Threatened species of Coryphaenidae

Threatened species of Dolphins
For reasons not completely understood by scientists, dolphins and yellowfin tuna are often found swimming together, with dolphins closer to the surface and the tuna beneath them. It is thought that the tuna may be trying to take advantage of the dolphin's superior food-finding talents. Fishermen have long known of the association between the two species, and traditionally have used the presence of dolphins as a lead to finding schools of tuna. In the days when tuna were caught by the pole and line, this presented no problems as dolphins were rarely involved or injured. This changed dramatically in the 1950's when a fishing technique known as purse-seining was introduced, where many dolphins are killed in the process, as they become entangled in the nets and drown, or are crushed as the nets are pursed and hauled in.
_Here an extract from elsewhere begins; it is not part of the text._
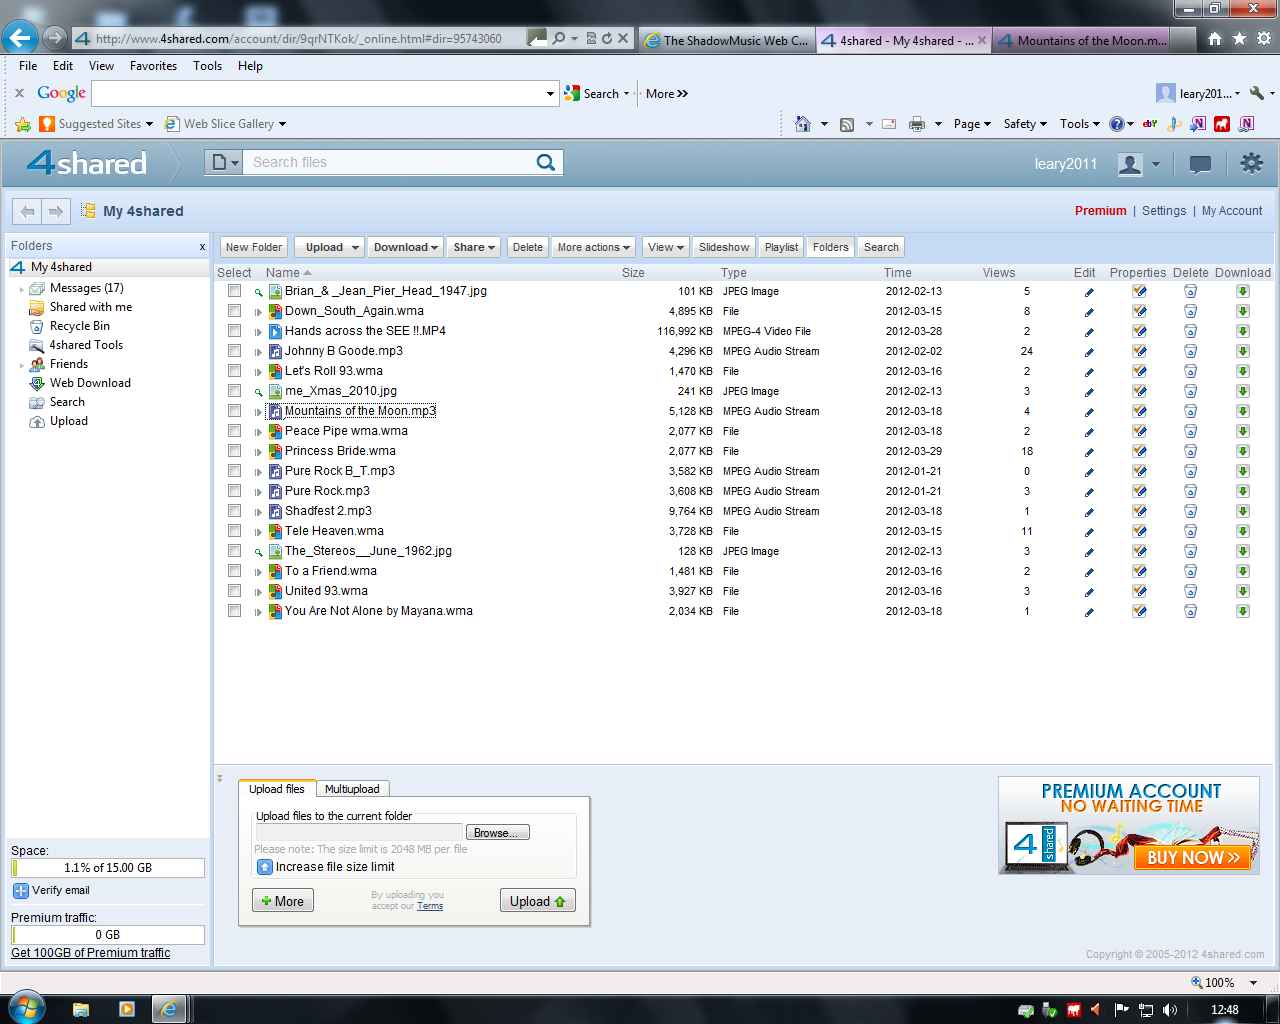
Task: Click the New Folder button
Action: coord(254,247)
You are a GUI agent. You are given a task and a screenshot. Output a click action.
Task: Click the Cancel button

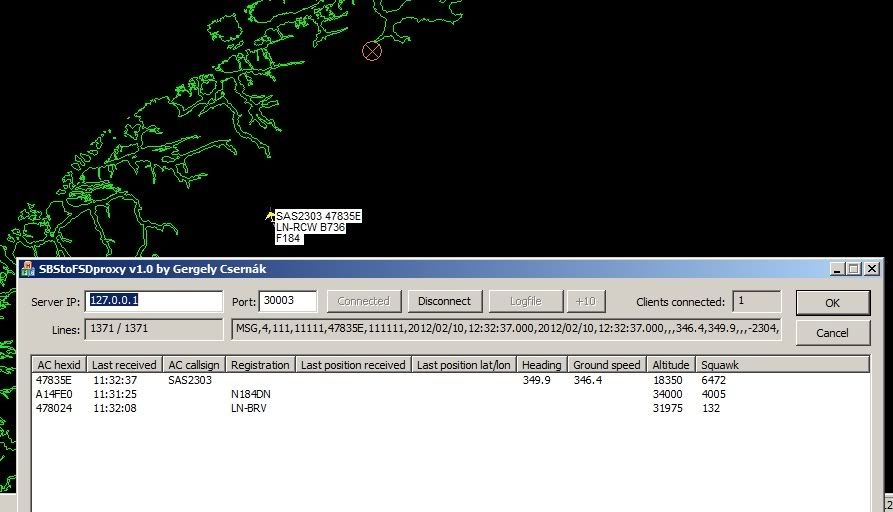(832, 332)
Thousands of dolphins and small whales throughout the world continue to be hunted for food, oil, fertilizer and other products.

What may turn out to pose the greatest threat to dolphins (and other marine animals for that matter) is contamination of the marine environment. Pesticides, PCBs, heavy metals, plastic particles, radioisotopes and other industrial wastes are released into the oceans, bays and rivers in unknown amounts daily. Many of these pollutants do not break down in the environment, or take a very long time to do so. For species with a wide geographical range, environmental degradation may not be as critical, but those species that have a limited or localized distribution may become quite vulnerable. The populations of several of the river dolphins have been drastically reduced by a combination of man-made factors including pollution, damming, increases in boat traffic and shoreline development. In addition, many dolphin deaths have been attributed to swallowing man-made objects including balls, nets and pieces of plastic.

Dolphins belong to the family Delphinidae. Dolphins possess a distinct beak. Their teeth are conical in shape. Most species of dolphins are larger than porpoises, with the males usually being larger than the females. The family Delphinidae is the largest and most diverse family of the cetacean order and includes 26 living species. Dolphins of some kind occupy virtually all oceans and major seas as well as some large river systems. Their distribution, however, is not random. Each species has become specialized to fit into a particular niche. In terms of their feeding habits, all dolphins are carnivores. Some feed exclusively on either fish or cephalopods the class of marine invertebrates including squid, octopus and cuttlefish), while others have a more varied diet including fish, squid, crabs, shrimps and lobsters
In Chile, some of the world's most endangered dolphins, the black dolphins, are hunted to provide bait for crab pots for the king crab industry. Catches of several thousand are reported each year in the late 1990's. Turkey has greatly reduced dolphin populations in the Black Sea to produce oil and chicken feed. In the Faroe Islands and parts of Asia, a type of fishing known as "drive fishing" has been practiced for centuries by fishermen who view the fish-eating marine mammals as competition for their catch. The fishermen use boats and large nets to "drive" schools of dolphins into shallow bays and harbors where they are killed, often brutally. The meat is often sold for human or animal consumption, or made into fertilizer. Japan is believed to be the largest consumer of dolphin.